Anything that isn't already compressed, encrypted, or isn't strictly intentionally random is likely to compress 2 to 10x. Just poking through the 'compression summary' on my backuppc servers, I don't see anything less than 55% and most of the bigger targets are closer to 80% compression. One that has 50Gb of logfiles, is around 90%.
Oh, please - I see a filesystem fill up, and I start looking for what did it so suddenly... just the other week, I had one of our interns run Matlab and create a 35G nohup.out in his home directory... which was on the same filesystem mine was, and I was Not Amused when that blew out the filesystem.
Yeah, I know, we're trying to move stuff around, that's not infrequent, given the amount of data my folks generate.
mark
On Tue, Nov 5, 2013 at 3:45 PM, m.roth@5-cent.us wrote:
Yeah, I know, we're trying to move stuff around, that's not infrequent, given the amount of data my folks generate.
And that's the other place that backuppc will help. If you move a file that is already in an existing backup, backuppc's rsync will copy it over the network because it doesn't have a match in that location, but when it goes to add the compressed copy to the pool it will notice that there is already a file with identical content there and use a hardlink instead of needing additional space.
Les Mikesell wrote:
On Tue, Nov 5, 2013 at 3:45 PM, m.roth@5-cent.us wrote:
Yeah, I know, we're trying to move stuff around, that's not infrequent, given the amount of data my folks generate.

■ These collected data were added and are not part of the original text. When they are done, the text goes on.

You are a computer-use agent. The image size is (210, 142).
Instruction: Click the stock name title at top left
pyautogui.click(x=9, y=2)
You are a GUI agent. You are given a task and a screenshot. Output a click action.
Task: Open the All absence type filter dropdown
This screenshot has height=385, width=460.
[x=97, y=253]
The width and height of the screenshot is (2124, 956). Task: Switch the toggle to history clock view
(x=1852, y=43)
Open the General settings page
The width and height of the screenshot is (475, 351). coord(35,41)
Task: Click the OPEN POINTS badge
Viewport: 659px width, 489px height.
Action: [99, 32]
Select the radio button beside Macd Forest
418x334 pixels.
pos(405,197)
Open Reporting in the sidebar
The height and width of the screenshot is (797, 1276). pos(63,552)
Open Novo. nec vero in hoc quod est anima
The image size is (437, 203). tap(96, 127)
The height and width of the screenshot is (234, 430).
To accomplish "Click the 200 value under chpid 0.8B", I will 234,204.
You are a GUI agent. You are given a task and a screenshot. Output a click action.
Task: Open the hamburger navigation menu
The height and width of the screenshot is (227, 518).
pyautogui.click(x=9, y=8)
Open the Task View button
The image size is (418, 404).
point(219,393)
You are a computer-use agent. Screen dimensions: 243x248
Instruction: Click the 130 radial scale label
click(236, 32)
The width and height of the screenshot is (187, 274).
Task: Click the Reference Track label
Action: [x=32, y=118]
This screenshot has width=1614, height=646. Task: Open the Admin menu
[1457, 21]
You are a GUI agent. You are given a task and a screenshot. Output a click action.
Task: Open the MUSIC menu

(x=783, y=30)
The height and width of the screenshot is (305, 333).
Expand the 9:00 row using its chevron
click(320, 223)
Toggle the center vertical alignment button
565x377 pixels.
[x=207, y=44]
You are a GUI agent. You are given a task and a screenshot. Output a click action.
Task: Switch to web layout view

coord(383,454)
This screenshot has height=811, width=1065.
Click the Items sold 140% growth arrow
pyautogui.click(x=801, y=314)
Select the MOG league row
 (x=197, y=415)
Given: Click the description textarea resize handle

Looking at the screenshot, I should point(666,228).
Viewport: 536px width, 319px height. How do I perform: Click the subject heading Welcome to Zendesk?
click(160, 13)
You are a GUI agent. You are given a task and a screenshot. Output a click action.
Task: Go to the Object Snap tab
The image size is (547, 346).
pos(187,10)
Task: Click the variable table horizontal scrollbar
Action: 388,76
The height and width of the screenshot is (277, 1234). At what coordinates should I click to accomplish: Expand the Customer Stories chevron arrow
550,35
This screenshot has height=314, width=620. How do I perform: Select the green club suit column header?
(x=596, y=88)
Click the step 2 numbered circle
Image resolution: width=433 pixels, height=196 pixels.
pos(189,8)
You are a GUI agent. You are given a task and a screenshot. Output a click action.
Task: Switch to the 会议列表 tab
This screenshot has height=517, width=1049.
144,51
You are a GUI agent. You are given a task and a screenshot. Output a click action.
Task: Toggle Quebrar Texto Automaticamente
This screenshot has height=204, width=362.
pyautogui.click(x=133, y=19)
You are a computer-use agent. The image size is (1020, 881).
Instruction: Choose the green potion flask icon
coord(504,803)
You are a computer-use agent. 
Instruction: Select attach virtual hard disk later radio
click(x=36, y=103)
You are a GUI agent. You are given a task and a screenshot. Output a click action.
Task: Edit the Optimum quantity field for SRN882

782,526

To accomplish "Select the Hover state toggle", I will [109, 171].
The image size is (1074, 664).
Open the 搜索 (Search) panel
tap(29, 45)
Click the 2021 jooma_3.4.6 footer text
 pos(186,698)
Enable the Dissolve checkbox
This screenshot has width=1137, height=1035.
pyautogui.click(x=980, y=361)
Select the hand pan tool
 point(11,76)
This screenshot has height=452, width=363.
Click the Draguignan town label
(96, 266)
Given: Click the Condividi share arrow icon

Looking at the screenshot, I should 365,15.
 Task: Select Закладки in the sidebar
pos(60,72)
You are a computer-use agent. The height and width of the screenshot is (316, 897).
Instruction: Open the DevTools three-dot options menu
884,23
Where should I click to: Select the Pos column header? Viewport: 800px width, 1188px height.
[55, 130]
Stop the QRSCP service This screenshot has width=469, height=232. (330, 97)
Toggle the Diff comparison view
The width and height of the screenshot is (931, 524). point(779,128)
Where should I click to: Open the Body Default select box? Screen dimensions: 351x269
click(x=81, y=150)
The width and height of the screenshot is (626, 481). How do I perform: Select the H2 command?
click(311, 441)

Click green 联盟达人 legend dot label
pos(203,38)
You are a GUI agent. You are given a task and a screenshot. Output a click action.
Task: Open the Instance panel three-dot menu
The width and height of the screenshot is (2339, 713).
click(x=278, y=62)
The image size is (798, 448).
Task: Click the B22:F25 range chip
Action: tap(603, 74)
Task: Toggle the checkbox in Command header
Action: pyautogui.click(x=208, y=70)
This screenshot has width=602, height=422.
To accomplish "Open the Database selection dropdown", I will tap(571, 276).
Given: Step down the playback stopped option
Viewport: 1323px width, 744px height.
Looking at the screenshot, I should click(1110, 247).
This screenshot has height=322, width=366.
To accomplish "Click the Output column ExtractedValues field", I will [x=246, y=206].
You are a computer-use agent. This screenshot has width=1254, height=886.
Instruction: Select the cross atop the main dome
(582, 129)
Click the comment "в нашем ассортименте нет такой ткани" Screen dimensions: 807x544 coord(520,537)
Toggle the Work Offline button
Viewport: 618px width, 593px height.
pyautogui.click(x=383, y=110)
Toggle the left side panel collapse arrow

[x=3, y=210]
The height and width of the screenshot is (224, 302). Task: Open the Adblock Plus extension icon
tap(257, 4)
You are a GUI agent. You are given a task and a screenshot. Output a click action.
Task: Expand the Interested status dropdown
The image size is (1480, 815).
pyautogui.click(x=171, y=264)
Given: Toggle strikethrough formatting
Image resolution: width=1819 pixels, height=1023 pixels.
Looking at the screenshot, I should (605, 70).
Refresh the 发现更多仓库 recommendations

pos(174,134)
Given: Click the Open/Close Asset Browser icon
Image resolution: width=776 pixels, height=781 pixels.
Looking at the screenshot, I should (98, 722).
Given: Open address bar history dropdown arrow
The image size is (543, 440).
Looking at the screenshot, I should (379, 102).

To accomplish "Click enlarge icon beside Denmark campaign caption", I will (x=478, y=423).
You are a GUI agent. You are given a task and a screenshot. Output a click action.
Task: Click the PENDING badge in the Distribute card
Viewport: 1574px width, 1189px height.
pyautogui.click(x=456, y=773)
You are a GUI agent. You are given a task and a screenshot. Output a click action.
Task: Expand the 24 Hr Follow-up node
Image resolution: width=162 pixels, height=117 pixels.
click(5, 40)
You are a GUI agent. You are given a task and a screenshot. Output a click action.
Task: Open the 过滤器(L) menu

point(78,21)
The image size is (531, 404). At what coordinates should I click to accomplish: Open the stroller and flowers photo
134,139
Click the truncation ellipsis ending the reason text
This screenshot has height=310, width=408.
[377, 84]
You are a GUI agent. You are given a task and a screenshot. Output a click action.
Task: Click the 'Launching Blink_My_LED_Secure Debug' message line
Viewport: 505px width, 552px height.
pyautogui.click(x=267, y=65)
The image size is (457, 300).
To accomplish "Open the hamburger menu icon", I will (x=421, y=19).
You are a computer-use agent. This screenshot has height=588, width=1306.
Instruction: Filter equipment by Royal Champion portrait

And that's the other place that backuppc will help. If you move a file that is already in an existing backup, backuppc's rsync will copy it over the network because it doesn't have a match in that location, but when it goes to add the compressed copy to the pool it will notice that there is already a file with identical content there and use a hardlink instead of needing additional space.
Um, but rsync will already do that. Anyway, when I mean move things, I meant whole backups to a less-full drive, or the much rarer times that we need to move a user who's using a *large* amount of space.
mark
On Tue, Nov 5, 2013 at 4:25 PM, m.roth@5-cent.us wrote:
Yeah, I know, we're trying to move stuff around, that's not infrequent, given the amount of data my folks generate.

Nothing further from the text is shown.